◆ Written tasks ◆
[A] Output the stretch of the international shipping text from "If you have" through "for outstanding performance.", word for word.
[B] Answer these from the international shipping text:
(i) Which international couriers does it name as having in-house customs brokers?
(ii) What document does the seller attach to the parcel when the courier picks it up?
(iii) How can the COD invoice be paid at the time of delivery?

◆ Reading passage ◆
International Shipping – Customs Brokerage

If you have never ordered an item from outside of your country, you might have missed a great opportunity to explore a vast range of high fidelity audio products available globally at great price for outstanding performance.

Here is a quick list of in’s and out’s for international order:

1. When you order from a vendor located outside of your country, you (the buyer) is the importer of the item you purchased, in the eyes of your country’s customs.

2. As an importer, you are legally bound to pay government assessed tax and duty at the time of the item arrived to your country’s customs, before it is being released to you by courier delivery driver. Your international seller is not responsible for the tax and duty in your country as they are a foreign entity.

3. International courier such as Fedex, DHL or UPS etc all have in-house customs brokers to process the paperwork to help you complete your importation seamlessly. You do not have to run around to find a customs broker to represent you to import your parcel.

4. Your international seller (located in another country) will attach ‘customs invoice’ with the parcel when the courier picked up the parcel in the seller’s country. This ‘customs invoice’ has detailed description of the item and its ‘declared customs value’ for duty and tax assessment. It is the seller’s responsibility to provide the ‘customs invoice’ with the parcel, but sometimes this attached document is lost in transit during parcel handling. In that case, the courier’s customs broker at your country will call you to request a new copy of the ‘customs invoice’ before they can clear customs for you.

5. In order for the courier in your country to reach you, you should always include your phone number (ideally a cell / mobile phone number that can receive text / sms message for shipment updates) in your delivery address and seller will include it on the parcel. If you get the request for ‘customs invoice’ from courier, DO NOT PANIC. You should immediately contact your seller (usually by email since they are in another country, or maybe another continent) to politely ask for a copy of the customs invoice then forward to the courier in your country, then your parcel is back on track again. Please note that the missing document is NOT your seller’s fault – they must have provided it in the first place otherwise the parcel wont’ be picked up by the courier. But courier may have lost it when the parcel being handled through many shipping hubs. Always maintain politeness and do not jump up pointing fingers to the seller at this time – it’s unfair to the seller and won’t earn you a ‘thumb up’ as a future recommended buyer in e-commerce world. Remember – buying and selling are two equal partners doing business together. Treat each other with respect and trust. If you cannot trust a seller, you shouldn’t buy from the seller in the first place.

6. When your parcel is cleared customs in your country (i.e duty and tax have been assessed, if any), the courier will arrange delivery of your parcel with a COD (cash on delivery) ‘customs brokerage invoice’ to collect such duty and tax plus a brokerage fee from you (the importer) before they can actually hand over the parcel to you. You can pay this COD invoice by cash or credit card as you wish at the time of delivery to the driver. They usually come with a credit card swipe terminal. Make sure you get a copy of the COD invoice – usually a copy is affixed to the box already. This is also a good time to examine the parcel for any visible damage – if any found, ask the driver to record it on your parcel delivery note so that you can have a chance to claim for serious damages later on.

◆ Records provided ◆
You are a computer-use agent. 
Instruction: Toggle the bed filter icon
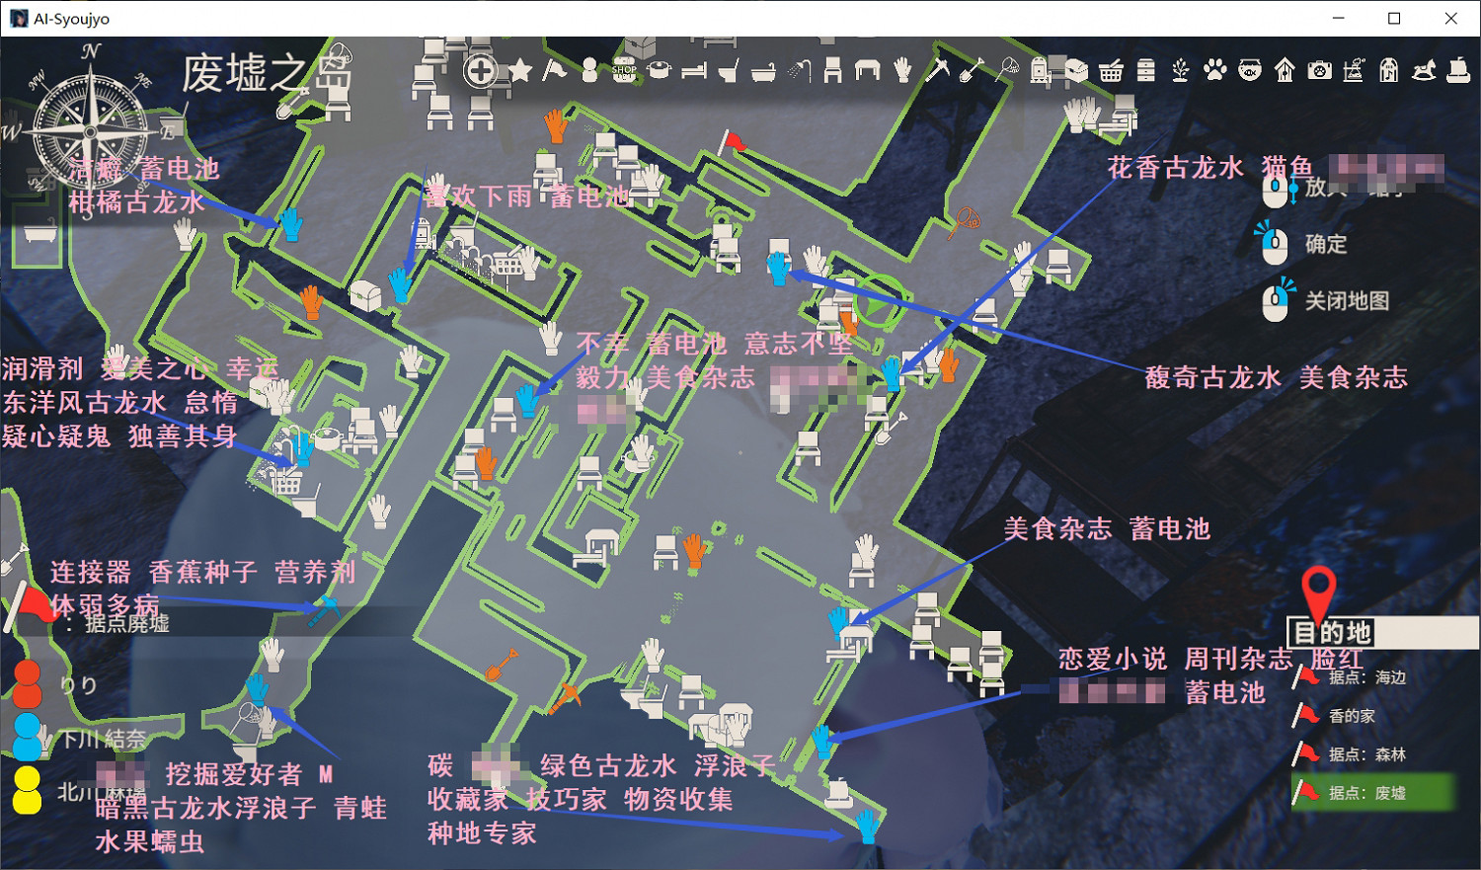pyautogui.click(x=694, y=71)
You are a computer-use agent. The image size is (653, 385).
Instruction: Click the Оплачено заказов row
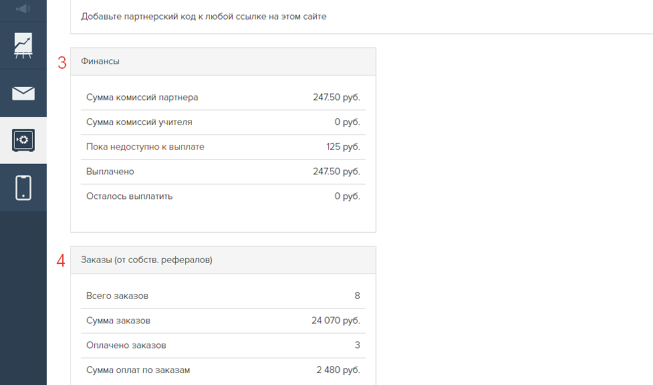(223, 346)
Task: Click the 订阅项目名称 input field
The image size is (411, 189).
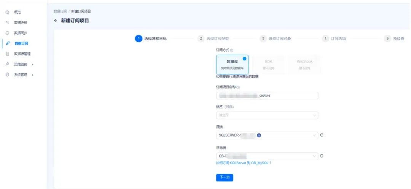Action: 267,95
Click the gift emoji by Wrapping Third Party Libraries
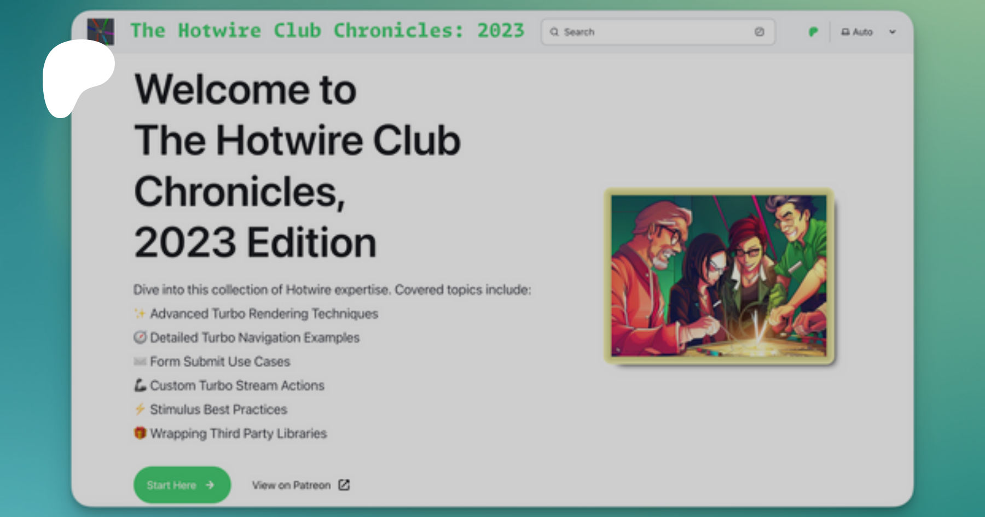Image resolution: width=985 pixels, height=517 pixels. [x=140, y=433]
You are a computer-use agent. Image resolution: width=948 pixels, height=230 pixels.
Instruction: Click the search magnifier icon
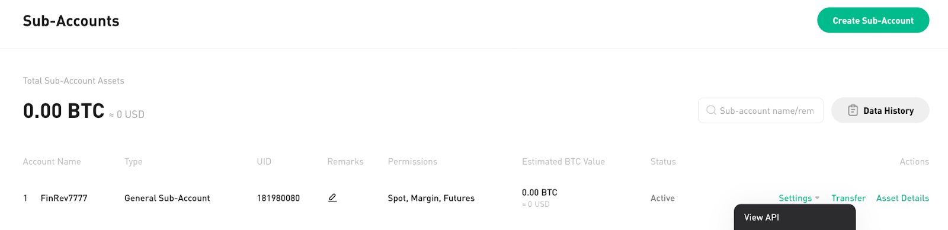point(711,110)
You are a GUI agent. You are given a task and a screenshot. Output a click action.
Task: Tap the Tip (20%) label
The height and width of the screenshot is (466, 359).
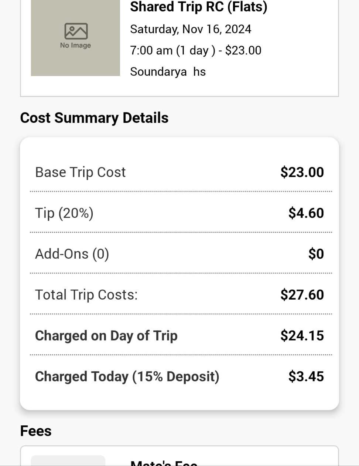tap(64, 213)
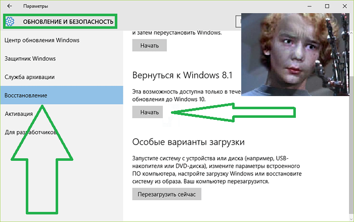Open the Активация section

19,114
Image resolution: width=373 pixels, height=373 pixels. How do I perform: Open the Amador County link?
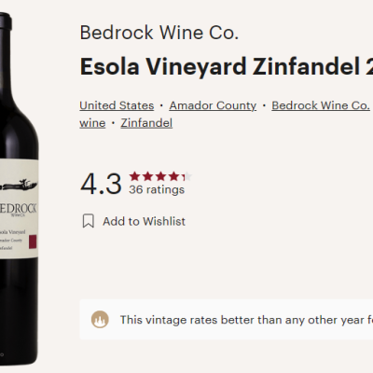tap(213, 105)
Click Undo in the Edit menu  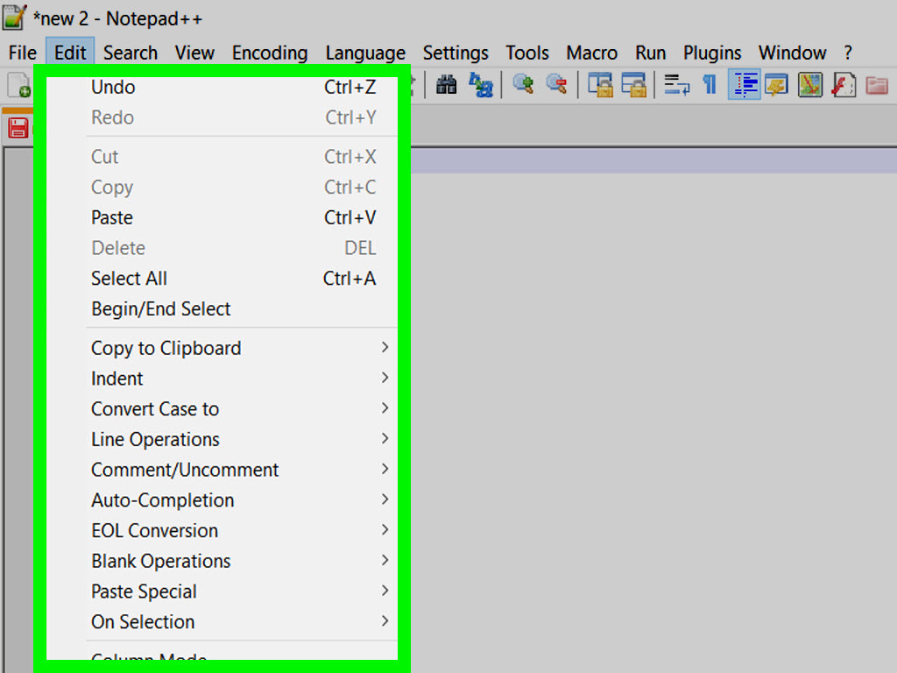113,87
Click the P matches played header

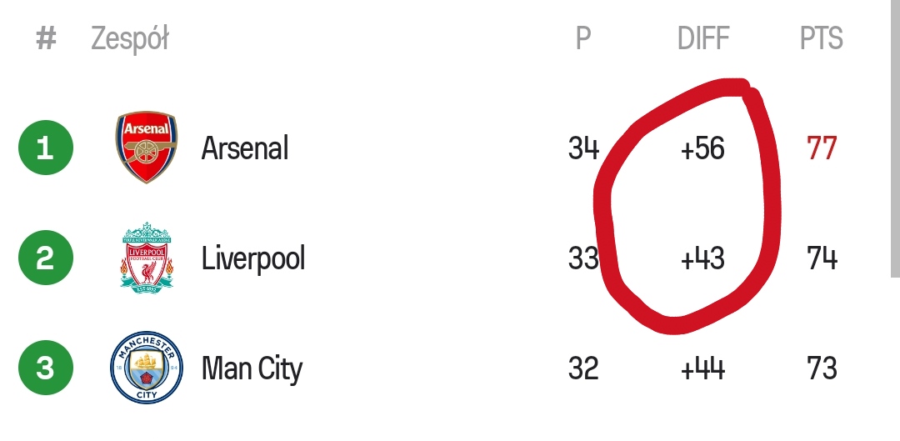pos(583,38)
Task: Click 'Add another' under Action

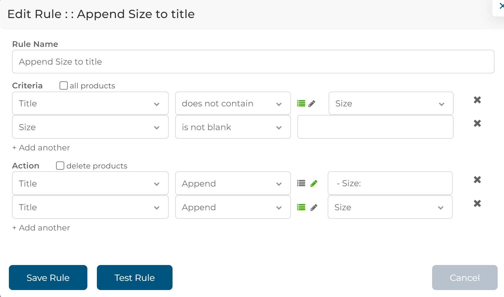Action: pos(41,228)
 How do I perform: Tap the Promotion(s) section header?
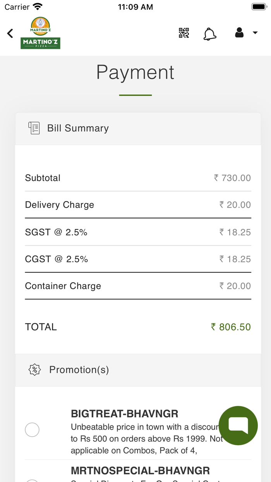pos(79,370)
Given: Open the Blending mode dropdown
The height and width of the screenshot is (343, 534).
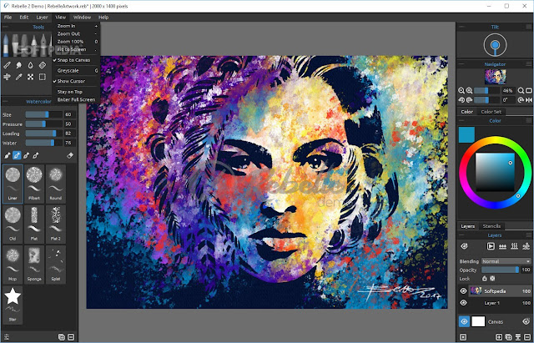Looking at the screenshot, I should (506, 261).
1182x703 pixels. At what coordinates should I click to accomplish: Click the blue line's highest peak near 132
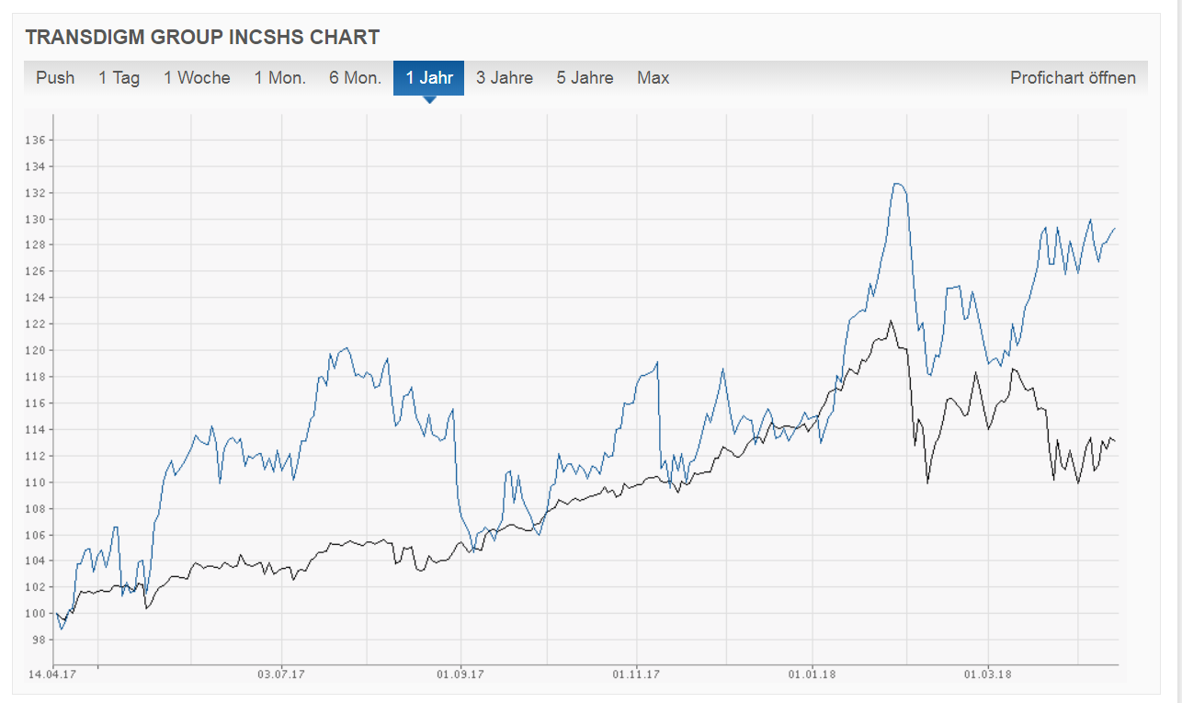pos(898,184)

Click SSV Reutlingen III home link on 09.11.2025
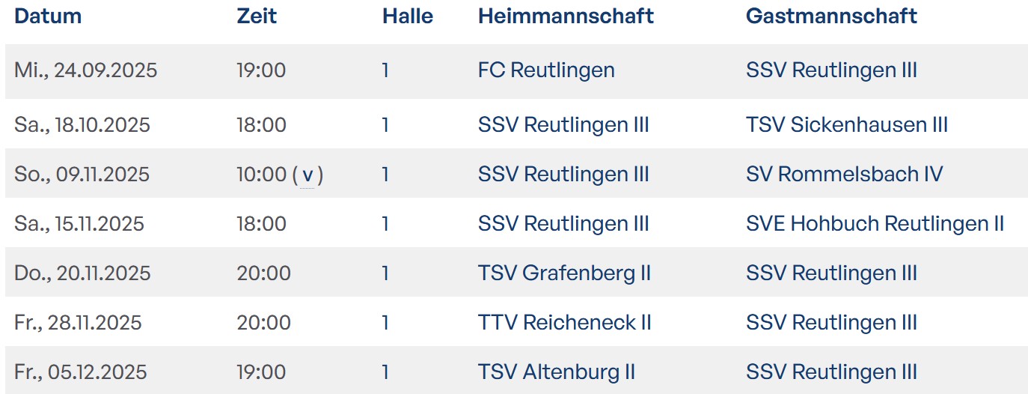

◆ Solved tasks ◆
[A]
If you have never ordered an item from outside of your country, you might have missed a great opportunity to explore a vast range of high fidelity audio products available globally at great price for outstanding performance.

[B]
(i) Fedex, DHL and UPS.
(ii) A 'customs invoice'.
(iii) By cash or credit card.